Unlocking insights — Natural language QnA on structured data

Published in

Google Cloud - Community

6 min readSep 11, 2024

Enterprises today are looking to democratize their structured data sources, such as data warehouses and data lakes, to more and more users. This is crucial because it empowers a broader range of employees, from business analysts to decision-makers, to directly access and analyze critical data without relying on technical specialists.

Traditional approaches to data analysis often involve complex SQL queries or the creation of specialized reports, which can lead to bottlenecks and delays in decision-making. Natural language Q&A on structured data bridges this gap by allowing users to ask questions in plain English and receive accurate, data-driven answers.

We have identified multiple benefits:

Accelerated Decision-Making: By enabling users to interact with data conversationally, businesses can significantly reduce the time it takes to gather insights, leading to faster and more informed decisions.
Increased Productivity: Self-service data access empowers users to find the information they need independently, freeing up IT resources and improving overall productivity.
Democratization of Data: Natural language Q&A removes the technical barriers to data analysis, making insights accessible to a wider audience within the organization.
Improved Data Literacy: By encouraging interaction with data through natural language, organizations can foster a culture of data literacy and empower employees to make data-driven decisions.

Furthermore, in our customer engagements, we have seen a growing interest in:

a) Creating new applications based on their structured data for their end users,

b) Sourcing multiple data sources (structured and unstructured) for new interfaces,

c) Chat bots with a new integration to structured data instead of leveraging specific API calls

Leveraging large language models for SQL generation is a big part of this democratization.

Enterprise challenges

However, enterprises face multiple challenges in building an end to end architecture against a structured data source.
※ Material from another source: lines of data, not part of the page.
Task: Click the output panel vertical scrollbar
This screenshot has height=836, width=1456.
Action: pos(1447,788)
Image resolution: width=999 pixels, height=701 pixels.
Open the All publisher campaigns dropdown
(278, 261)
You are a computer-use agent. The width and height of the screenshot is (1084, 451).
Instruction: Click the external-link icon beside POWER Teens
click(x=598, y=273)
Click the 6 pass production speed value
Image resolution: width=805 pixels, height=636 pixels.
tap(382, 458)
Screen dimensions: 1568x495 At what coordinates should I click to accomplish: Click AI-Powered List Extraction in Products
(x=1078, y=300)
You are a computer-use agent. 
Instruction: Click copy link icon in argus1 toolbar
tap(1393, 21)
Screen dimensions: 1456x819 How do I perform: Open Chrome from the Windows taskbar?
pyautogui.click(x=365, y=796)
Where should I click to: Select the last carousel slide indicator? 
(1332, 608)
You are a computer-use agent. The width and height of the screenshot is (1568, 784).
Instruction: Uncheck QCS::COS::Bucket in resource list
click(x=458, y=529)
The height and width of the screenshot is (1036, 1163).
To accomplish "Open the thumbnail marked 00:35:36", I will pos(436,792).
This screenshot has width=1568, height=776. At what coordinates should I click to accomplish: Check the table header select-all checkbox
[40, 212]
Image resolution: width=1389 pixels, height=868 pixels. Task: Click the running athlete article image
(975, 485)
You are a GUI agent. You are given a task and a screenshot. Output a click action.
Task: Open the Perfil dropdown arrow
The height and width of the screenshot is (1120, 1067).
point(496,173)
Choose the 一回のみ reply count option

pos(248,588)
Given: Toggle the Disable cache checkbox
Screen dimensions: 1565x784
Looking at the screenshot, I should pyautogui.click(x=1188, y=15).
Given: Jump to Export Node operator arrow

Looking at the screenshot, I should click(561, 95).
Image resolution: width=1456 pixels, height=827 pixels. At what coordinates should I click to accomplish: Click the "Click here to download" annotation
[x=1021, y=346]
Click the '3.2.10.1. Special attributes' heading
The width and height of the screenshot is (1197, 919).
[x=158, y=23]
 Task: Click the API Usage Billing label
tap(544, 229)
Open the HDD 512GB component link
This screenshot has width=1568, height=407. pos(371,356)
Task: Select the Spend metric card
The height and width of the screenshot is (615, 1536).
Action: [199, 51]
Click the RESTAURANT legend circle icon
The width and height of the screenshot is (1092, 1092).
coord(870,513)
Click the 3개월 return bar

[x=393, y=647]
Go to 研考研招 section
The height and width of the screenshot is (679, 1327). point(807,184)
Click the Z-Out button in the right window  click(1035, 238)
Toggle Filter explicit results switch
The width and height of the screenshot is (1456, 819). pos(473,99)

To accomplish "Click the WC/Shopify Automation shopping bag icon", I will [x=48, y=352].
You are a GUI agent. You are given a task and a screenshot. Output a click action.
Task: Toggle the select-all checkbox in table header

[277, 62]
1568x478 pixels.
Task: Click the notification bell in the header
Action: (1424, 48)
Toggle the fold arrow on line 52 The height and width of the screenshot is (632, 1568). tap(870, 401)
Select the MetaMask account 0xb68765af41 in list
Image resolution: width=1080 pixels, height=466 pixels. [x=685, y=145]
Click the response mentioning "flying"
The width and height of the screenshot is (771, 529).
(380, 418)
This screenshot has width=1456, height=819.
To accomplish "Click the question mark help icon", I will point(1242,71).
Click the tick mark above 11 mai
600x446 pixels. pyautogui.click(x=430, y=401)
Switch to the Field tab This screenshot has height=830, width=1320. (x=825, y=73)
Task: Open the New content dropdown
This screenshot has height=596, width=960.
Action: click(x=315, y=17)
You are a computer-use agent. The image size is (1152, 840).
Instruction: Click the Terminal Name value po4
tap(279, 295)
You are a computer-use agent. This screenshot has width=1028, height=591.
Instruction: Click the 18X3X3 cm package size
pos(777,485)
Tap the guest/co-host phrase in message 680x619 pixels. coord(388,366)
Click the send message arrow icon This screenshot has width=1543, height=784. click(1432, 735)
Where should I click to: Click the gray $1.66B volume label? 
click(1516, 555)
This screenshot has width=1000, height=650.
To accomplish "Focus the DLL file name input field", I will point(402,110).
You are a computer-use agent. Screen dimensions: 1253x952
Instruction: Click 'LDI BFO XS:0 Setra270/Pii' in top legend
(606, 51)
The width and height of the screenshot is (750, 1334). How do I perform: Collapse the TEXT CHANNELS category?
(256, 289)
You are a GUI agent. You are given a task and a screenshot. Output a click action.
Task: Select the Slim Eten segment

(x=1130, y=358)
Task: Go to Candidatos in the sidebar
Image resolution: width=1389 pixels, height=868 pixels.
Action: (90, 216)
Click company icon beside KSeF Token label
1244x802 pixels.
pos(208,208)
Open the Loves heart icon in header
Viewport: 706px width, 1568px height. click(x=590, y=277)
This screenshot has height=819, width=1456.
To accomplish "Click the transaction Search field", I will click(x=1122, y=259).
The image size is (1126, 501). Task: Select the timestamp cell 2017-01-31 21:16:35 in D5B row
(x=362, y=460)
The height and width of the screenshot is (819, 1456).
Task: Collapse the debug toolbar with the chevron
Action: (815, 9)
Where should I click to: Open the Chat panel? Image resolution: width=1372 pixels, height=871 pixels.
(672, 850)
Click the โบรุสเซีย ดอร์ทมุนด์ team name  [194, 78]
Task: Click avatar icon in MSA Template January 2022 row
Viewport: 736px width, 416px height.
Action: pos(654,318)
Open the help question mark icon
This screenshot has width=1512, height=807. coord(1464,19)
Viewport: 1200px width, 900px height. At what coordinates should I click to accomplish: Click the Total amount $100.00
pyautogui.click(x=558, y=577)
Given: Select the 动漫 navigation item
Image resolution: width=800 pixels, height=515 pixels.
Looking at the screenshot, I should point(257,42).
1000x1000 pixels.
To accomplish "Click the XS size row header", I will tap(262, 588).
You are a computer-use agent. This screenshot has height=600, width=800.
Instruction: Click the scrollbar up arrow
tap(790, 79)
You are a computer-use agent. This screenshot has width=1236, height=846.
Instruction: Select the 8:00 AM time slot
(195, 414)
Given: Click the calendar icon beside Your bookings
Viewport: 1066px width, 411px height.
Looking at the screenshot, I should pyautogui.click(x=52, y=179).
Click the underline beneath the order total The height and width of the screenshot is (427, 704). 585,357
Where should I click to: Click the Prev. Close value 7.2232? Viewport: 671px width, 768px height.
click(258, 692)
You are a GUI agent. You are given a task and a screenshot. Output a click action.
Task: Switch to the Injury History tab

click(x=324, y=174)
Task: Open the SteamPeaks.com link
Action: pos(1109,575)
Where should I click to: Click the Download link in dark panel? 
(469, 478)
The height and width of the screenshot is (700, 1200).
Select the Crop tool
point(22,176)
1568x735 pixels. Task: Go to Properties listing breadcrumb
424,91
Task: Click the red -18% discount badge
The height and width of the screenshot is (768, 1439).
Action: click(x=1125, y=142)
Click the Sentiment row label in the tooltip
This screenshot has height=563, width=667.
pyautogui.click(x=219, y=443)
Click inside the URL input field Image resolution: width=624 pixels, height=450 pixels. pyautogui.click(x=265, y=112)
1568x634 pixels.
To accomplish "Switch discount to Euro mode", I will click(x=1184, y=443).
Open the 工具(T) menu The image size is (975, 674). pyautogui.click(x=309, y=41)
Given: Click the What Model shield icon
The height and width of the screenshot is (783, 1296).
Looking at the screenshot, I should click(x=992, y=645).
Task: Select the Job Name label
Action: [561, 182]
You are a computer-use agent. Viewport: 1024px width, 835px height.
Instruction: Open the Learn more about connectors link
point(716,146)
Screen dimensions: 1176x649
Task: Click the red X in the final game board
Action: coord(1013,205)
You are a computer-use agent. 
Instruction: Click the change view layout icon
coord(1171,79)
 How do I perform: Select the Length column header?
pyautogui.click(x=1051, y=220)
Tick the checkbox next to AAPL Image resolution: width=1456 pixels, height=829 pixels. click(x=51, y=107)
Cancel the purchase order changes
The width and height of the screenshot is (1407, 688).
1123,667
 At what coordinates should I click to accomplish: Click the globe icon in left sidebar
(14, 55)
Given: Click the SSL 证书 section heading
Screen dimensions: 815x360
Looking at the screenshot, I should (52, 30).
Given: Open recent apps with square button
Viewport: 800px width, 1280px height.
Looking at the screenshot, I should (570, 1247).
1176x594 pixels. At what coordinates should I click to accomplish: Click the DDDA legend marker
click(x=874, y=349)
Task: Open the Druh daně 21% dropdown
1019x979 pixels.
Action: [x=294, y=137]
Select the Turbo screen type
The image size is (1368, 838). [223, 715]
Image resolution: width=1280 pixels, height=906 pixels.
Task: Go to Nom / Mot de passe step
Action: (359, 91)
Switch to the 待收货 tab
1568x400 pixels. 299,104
These include:

Nature of LLM: SQL generation is expected to be highly deterministic in nature due to the structured data source in play. However LLMs are probabilistic in nature. Generating an accurate SQL query is challenging and the same SQL query can be written in multiple ways.
Schema Challenges: Foundation models aware of data structures and schemas offer a starting point, but fall short without business context. To generate truly meaningful insights, we must find ways to seamlessly incorporate business logic.
SQL generation challenges: SQL generation complexity increases with dialects , versions of databases. This is due to the varied nature depending on the source database. Dialects, versions of the database could be many and addressing them through the SQL generation is needed.

State of the industry

Current industry benchmarks such as BIRD are currently at a 69% execution accuracy despite the continuous research. Given the nature of a deterministic outcome needed, this field will continue to be in research.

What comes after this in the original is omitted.